Joyce Bailey Vannoy has gone into the family business, in a way.
It’s just that the family business isn’t what it used to be.
Her dad was an old-school butcher in Coeur d’Alene. Vannoy is the owner of The Michlitch Co., a 61-year-old Spokane company that sells seasonings and equipment for butchering, smoking and curing, and sausage-making.
But there aren’t a lot of folks like her dad in business anymore, so Vannoy has adapted. If she does less business now as a wholesaler, she does more as a retailer, selling equipment to hunters, farmers and others interested in doing their own meat-cutting. And she steadily has added products, from the wide range of spice mixes, barbecue rubs and gluten-free baking mixes sold under the name The Spokane Spice Co.
A part-owner of the company since 1980, Vannoy saw the writing on the wall when she bought out her brothers to become the sole owner in 2002, she said.
“The trend was for large grocery stores to take over and the smaller ones were just gone,” she said. “That was our bread and butter, the small grocery store that made its own sausage.”
Now, “we’ve changed substantially,” she said.
Tucked in an out-of-the-way corner a couple blocks off East Sprague at 130 N. Stone St., Michlitch carries a wide range of food-preparation products, ranging from meat grinders and sausage stuffers, to casings and seasonings, to knives and sharpening equipment. Vannoy holds classes on gluten-free baking and making sausage and jerky.

The request: Print the part of the article about The Michlitch Co. starting with "A part-owner of" and going on through "2002, she said.", with no changes. The listing that comes next has no connection to the article about The Michlitch Co.

Data shown:
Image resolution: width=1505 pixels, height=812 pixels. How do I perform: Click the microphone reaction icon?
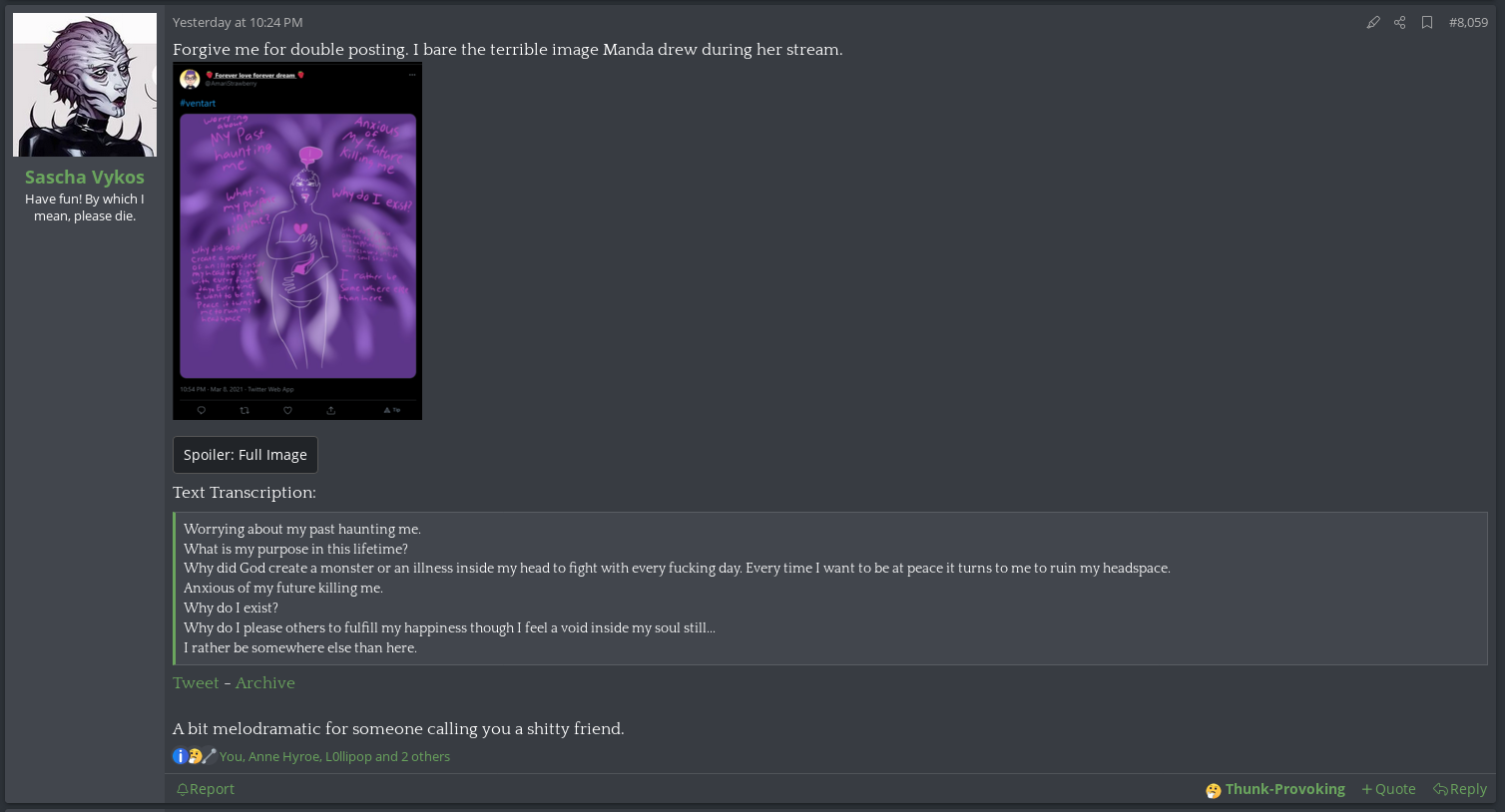click(x=210, y=756)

Full solution:
A part-owner of the company since 1980, Vannoy saw the writing on the wall when she bought out her brothers to become the sole owner in 2002, she said.